# Habistat what a joke



## bradly (May 13, 2007)

I just mail ordered a Habistat 100W heat mat from the UK to Hong Kong, and after two weeks of waiting it finally arrived.

Plug it in and depsite it being 29deg C background temp at the moment it won't switch off. I turned it to lowest, took the heat mat out of the viv and put the probe and the thermometer underneath and waited. Its at 52deg now and still not turned off. 

Take the screws off and open the cover - its the cheapest bit of mass produced plastic rubbish I have ever seen. They may have a 5 year guarantee but its a huge pain in the bum. Can they not test the things before sending them out the door?

Rant over, anybody else had this problem?


----------



## bradly (May 13, 2007)

Mods please delete as I feel bad. Their customer service is excellent! Second to none.


----------



## mooshu (Mar 24, 2010)

All of my stats are habistat and I think they work very well! I dont trust the stat to get it to the displayed temp, I use the temp markings on the stat as a kind of power percentage, and have a thermometer probe next to the stat probe and use that to calibrate the temps to what I want!


----------



## Nix (Jan 23, 2008)

All of my 5 are excellent! Are you sure it is a problem with your mat and not your stat?


----------



## maxcherry (Jan 9, 2009)

Never had a problem. Ccustomer services in the uk if you have with a replacement if you have troubles. All good.


----------



## bradly (May 13, 2007)

Turns out that if you plug a 11W mat with a 13A fuse into a 100W stat it blows some of the internal transistors (something called a triac) and you have to replace it....

Anybody else come across this?


----------



## palomine (Sep 12, 2008)

I think there is a minimum wattage you can use on the habistat thermostats.


----------



## bradly (May 13, 2007)

No I don't think there is.


----------



## peterf (Jul 27, 2007)

bradly said:


> Turns out that if you plug a 11W mat with a 13A fuse into a 100W stat it blows some of the internal transistors (something called a triac) and you have to replace it....
> Anybody else come across this?


Hi Lawrence,
As you know, I have sent you several e mails to try and resolve your problems and have offered to help you.
I did not say this and this is simply not true.
We have NEVER had a Habistat leave our factory that didn't work and your problems will have been caused either by damage in transit or some other factor.
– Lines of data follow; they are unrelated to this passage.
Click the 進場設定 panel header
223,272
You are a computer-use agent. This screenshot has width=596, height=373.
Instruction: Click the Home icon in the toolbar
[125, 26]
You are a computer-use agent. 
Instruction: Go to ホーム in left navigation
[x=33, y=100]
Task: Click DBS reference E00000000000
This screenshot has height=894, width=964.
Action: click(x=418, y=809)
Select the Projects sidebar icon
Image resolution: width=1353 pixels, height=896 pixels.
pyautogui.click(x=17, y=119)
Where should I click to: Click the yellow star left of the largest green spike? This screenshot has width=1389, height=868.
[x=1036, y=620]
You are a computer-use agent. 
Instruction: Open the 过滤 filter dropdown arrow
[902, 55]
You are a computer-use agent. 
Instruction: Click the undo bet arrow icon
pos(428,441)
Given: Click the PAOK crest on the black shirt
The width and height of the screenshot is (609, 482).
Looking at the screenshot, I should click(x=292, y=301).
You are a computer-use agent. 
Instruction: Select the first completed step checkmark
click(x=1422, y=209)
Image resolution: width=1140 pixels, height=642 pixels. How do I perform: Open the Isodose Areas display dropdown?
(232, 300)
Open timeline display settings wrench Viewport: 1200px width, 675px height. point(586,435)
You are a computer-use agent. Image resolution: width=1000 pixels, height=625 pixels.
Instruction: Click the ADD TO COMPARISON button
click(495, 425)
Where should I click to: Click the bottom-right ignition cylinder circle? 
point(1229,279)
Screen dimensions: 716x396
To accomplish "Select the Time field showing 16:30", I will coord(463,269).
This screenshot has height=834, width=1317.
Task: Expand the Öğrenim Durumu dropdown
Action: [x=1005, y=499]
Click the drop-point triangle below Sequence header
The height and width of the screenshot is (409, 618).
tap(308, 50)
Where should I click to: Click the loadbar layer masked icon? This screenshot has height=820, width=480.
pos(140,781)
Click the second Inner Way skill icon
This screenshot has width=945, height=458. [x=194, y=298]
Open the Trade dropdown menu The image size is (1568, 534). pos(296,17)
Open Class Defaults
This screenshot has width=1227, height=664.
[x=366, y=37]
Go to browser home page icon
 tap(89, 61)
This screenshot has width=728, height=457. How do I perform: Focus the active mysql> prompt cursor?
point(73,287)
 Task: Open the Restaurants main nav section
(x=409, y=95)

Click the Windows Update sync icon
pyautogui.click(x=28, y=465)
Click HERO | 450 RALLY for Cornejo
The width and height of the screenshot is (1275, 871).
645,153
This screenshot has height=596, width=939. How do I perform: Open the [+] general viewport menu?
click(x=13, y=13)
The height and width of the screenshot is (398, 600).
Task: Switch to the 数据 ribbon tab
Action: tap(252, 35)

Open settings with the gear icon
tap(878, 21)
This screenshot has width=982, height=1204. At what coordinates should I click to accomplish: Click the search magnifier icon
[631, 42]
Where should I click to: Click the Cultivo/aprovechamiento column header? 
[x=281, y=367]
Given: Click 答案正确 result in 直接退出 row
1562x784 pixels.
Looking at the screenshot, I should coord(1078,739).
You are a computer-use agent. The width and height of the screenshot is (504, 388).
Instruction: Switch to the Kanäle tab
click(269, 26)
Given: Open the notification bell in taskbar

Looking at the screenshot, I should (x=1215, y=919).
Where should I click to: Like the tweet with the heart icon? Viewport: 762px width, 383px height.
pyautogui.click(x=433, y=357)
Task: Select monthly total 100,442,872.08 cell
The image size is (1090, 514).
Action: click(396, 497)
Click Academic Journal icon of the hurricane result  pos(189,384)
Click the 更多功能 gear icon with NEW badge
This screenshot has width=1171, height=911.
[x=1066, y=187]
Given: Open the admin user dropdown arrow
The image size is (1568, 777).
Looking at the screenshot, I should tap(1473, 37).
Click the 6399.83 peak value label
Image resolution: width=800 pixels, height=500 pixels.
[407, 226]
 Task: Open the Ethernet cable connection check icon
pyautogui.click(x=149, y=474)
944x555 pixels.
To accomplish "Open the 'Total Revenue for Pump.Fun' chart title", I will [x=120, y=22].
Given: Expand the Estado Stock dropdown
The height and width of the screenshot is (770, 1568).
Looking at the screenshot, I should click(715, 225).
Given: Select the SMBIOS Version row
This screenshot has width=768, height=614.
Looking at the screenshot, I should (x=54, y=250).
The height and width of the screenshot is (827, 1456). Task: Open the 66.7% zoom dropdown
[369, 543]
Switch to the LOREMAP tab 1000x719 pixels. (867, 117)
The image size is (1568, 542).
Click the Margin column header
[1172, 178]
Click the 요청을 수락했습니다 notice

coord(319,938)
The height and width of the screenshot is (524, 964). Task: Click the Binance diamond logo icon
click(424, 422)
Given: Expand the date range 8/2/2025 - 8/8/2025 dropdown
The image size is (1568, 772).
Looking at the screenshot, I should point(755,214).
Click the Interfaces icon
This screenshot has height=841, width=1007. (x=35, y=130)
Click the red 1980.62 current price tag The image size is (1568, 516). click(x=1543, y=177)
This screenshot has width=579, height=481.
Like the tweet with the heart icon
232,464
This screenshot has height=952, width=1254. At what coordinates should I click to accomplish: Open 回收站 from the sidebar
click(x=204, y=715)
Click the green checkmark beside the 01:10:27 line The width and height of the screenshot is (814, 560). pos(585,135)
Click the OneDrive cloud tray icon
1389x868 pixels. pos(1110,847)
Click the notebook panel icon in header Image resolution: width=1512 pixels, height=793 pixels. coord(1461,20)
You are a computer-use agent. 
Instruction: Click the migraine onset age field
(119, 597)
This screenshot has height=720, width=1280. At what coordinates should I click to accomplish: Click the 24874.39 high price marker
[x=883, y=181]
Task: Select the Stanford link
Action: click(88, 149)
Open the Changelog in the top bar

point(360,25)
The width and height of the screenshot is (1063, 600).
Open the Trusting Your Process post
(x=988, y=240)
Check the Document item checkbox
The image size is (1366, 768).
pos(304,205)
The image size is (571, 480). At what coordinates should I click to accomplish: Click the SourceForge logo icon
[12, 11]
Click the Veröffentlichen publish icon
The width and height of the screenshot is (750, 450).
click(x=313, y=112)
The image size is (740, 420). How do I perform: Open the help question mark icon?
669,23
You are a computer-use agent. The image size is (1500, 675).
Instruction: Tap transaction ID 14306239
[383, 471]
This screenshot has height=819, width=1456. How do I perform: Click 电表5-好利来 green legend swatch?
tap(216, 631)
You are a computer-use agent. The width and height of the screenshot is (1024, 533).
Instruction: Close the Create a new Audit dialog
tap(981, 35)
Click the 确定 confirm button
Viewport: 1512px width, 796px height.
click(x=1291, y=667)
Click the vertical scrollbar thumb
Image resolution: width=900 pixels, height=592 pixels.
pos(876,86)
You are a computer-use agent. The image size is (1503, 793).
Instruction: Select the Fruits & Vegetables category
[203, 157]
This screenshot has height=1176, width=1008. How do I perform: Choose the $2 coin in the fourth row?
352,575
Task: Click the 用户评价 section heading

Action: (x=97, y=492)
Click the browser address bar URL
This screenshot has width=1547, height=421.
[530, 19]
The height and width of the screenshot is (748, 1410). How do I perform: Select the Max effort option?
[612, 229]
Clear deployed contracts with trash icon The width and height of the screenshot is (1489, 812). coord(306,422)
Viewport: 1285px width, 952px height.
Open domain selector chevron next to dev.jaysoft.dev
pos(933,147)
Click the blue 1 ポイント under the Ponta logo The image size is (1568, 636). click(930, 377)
Possibly the fact that you have disassembled the unit.
I am sending you a replacement triac today and will, if necessary have the unit back for repair free of charge, returning it to you in Hong Kong free of charge.
This will cost far in excess of the Mat stat, which is the cheapest unit in the range.
As always, our customer care is is second to none, but your errant posts are doing little to help your situation!


----------



## bradly (May 13, 2007)

I agree your customer care is second to none! I tried to get this damned thing deleted and the only way I can see is to swear and shout and abuse and get a mod to notice and DELETE THIS THREAD. Apologies for the language about to arrive.


----------



## bradly (May 13, 2007)

C'mon mods I'm taking a 'warning' for my abuse as payment for you closing this thread.


----------



## Snakes r grreat (Aug 21, 2006)

I have closed this thread but I will not be removing it. In future I suggest you think on a bit more before you start a thread that you may later want removed. We are not here to remove threads as and when a user wants us too because they were too hasty and have not tried to resolve things correctly first. You may have asked for it to be removed once before, I personally didn't see that request, but if we miss it the first time I suggest you try again or PM someone, we do not expect you to start swearing on a thread which children can read. It would seem the customer service you have received is more than generous and I will be leaving that for all to see.


----------